TASK STATEMENT →
Extract, verbatim, all lines starting at the one containing "The width and height of the screenshot is (653, 377)." and ending with the final line of the listing, and no others.

== EXERCISE MATERIAL

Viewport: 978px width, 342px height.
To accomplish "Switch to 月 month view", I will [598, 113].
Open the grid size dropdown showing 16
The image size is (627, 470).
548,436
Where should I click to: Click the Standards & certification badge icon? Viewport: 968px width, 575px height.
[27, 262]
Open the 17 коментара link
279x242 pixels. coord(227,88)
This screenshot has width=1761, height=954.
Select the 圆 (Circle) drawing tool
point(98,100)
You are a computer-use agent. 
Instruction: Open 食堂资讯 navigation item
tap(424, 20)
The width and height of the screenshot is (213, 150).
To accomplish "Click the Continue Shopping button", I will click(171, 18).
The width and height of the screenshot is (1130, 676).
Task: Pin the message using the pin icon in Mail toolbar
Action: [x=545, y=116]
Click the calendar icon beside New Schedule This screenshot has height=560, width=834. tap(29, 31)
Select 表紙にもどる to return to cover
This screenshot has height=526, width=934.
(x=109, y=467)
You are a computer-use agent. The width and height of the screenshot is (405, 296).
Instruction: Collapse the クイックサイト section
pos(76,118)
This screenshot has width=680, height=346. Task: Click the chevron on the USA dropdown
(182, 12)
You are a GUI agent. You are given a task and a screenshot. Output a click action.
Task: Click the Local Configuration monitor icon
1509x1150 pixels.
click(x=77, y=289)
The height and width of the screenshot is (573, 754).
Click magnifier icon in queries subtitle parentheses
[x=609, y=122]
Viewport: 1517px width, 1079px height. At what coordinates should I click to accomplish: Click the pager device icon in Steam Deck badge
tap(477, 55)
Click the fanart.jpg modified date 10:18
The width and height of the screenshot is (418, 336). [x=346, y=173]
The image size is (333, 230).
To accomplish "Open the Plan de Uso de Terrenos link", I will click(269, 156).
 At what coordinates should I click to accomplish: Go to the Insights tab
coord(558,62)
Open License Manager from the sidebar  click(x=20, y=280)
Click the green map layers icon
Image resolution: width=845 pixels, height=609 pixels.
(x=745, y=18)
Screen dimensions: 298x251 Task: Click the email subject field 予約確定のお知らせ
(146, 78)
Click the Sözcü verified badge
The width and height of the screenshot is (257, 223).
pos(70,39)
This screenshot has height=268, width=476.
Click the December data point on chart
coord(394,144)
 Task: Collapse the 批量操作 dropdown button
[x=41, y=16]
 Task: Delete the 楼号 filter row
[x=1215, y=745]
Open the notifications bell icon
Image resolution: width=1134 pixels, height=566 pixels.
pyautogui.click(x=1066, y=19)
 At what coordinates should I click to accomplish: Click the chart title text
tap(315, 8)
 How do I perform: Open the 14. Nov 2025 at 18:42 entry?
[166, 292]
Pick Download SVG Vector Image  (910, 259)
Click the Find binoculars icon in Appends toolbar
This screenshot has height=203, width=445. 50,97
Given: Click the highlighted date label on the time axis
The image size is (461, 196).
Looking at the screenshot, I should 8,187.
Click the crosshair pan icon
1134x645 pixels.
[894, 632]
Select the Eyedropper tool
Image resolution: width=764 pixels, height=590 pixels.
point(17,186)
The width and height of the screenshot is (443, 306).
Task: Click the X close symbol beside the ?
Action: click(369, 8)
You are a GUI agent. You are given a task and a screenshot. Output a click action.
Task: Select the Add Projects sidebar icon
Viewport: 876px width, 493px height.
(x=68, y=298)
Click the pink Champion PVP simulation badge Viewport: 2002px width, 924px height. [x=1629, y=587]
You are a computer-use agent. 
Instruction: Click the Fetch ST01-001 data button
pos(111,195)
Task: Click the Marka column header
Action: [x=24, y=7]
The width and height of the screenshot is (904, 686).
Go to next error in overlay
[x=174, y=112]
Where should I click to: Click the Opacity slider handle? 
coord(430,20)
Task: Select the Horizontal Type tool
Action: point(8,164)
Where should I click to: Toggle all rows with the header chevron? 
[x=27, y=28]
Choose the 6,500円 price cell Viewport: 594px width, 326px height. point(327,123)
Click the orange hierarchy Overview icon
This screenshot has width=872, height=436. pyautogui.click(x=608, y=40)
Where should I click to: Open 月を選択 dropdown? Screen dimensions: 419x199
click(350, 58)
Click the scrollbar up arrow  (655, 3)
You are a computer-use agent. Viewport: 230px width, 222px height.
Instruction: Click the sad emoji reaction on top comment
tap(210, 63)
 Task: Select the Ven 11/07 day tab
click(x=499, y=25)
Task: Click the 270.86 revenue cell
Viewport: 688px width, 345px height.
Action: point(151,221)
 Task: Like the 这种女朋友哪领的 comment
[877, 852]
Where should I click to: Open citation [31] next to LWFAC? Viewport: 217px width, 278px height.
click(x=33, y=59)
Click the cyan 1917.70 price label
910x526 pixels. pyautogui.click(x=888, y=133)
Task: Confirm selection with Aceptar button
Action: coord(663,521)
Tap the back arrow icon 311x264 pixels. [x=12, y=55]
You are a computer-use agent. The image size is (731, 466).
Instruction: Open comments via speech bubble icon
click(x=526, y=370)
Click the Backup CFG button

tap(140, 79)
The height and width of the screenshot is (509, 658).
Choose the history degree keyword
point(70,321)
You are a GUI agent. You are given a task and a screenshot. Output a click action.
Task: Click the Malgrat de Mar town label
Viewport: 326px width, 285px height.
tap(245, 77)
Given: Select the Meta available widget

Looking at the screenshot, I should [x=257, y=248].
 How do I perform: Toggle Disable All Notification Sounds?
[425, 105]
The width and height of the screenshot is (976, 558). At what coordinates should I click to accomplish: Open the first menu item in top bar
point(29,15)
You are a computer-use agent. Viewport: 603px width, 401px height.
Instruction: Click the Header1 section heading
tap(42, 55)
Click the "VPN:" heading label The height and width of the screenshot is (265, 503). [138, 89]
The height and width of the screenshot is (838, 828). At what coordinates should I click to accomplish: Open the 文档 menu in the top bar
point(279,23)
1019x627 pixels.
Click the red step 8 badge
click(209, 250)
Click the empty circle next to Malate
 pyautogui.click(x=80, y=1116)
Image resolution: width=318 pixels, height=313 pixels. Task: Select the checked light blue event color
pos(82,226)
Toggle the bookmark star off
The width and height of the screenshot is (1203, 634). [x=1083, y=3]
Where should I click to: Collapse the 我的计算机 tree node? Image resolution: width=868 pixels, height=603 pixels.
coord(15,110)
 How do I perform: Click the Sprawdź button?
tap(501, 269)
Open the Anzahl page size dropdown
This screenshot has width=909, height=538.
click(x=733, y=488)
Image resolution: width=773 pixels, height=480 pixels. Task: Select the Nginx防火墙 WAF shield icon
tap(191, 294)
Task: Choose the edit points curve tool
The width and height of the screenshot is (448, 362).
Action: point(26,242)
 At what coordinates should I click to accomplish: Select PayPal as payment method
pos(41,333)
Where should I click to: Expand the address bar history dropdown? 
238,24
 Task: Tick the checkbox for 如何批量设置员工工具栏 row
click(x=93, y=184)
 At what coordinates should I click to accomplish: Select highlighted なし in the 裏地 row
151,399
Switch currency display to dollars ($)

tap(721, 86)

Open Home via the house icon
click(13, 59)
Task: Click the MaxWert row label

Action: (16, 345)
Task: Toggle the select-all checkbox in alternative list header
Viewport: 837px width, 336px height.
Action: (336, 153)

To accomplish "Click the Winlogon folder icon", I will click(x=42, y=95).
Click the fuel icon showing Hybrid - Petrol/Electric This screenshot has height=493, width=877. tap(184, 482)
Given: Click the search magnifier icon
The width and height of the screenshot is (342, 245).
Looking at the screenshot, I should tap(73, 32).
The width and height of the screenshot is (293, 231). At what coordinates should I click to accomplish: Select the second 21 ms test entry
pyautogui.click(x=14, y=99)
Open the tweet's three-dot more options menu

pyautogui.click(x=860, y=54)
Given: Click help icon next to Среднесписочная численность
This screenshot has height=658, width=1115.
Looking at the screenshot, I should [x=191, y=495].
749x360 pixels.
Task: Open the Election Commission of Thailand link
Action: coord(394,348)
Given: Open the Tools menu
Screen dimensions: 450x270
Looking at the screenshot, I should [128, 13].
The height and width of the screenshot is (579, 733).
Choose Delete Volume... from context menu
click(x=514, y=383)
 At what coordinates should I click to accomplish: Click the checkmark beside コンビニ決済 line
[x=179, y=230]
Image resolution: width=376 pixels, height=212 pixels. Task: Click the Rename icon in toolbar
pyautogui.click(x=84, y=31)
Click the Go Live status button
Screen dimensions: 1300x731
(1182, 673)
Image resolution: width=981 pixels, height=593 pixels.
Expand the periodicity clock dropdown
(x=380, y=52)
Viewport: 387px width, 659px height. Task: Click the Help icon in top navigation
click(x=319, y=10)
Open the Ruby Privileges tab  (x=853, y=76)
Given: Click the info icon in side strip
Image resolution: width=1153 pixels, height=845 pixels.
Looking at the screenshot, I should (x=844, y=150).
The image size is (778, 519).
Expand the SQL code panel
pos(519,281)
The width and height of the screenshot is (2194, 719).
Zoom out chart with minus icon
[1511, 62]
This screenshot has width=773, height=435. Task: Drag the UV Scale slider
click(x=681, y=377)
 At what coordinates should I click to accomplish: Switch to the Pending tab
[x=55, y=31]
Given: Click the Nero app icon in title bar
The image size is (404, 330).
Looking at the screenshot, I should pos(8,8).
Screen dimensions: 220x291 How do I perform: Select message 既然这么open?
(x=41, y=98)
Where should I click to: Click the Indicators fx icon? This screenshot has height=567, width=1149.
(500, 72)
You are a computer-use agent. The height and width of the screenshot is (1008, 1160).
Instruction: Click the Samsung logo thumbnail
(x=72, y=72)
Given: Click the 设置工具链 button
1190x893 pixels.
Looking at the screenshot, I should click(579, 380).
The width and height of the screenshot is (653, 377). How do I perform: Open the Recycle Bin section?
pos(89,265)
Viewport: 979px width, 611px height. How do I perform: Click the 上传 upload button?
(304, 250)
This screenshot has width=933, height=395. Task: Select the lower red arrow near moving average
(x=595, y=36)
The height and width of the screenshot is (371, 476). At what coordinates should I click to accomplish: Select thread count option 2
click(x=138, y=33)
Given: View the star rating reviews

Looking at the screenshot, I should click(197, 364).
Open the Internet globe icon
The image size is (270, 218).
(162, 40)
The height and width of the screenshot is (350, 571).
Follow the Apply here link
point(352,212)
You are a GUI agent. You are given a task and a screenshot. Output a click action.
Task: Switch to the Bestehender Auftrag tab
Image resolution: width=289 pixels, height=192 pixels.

====

TASK OUTPUT →
The width and height of the screenshot is (653, 377). How do I perform: Open the Recycle Bin section?
pos(89,265)
Viewport: 979px width, 611px height. How do I perform: Click the 上传 upload button?
(304, 250)
This screenshot has width=933, height=395. Task: Select the lower red arrow near moving average
(x=595, y=36)
The height and width of the screenshot is (371, 476). At what coordinates should I click to accomplish: Select thread count option 2
click(x=138, y=33)
Given: View the star rating reviews

Looking at the screenshot, I should click(197, 364).
Open the Internet globe icon
The image size is (270, 218).
(162, 40)
The height and width of the screenshot is (350, 571).
Follow the Apply here link
point(352,212)
You are a GUI agent. You are given a task and a screenshot. Output a click action.
Task: Switch to the Bestehender Auftrag tab
Image resolution: width=289 pixels, height=192 pixels.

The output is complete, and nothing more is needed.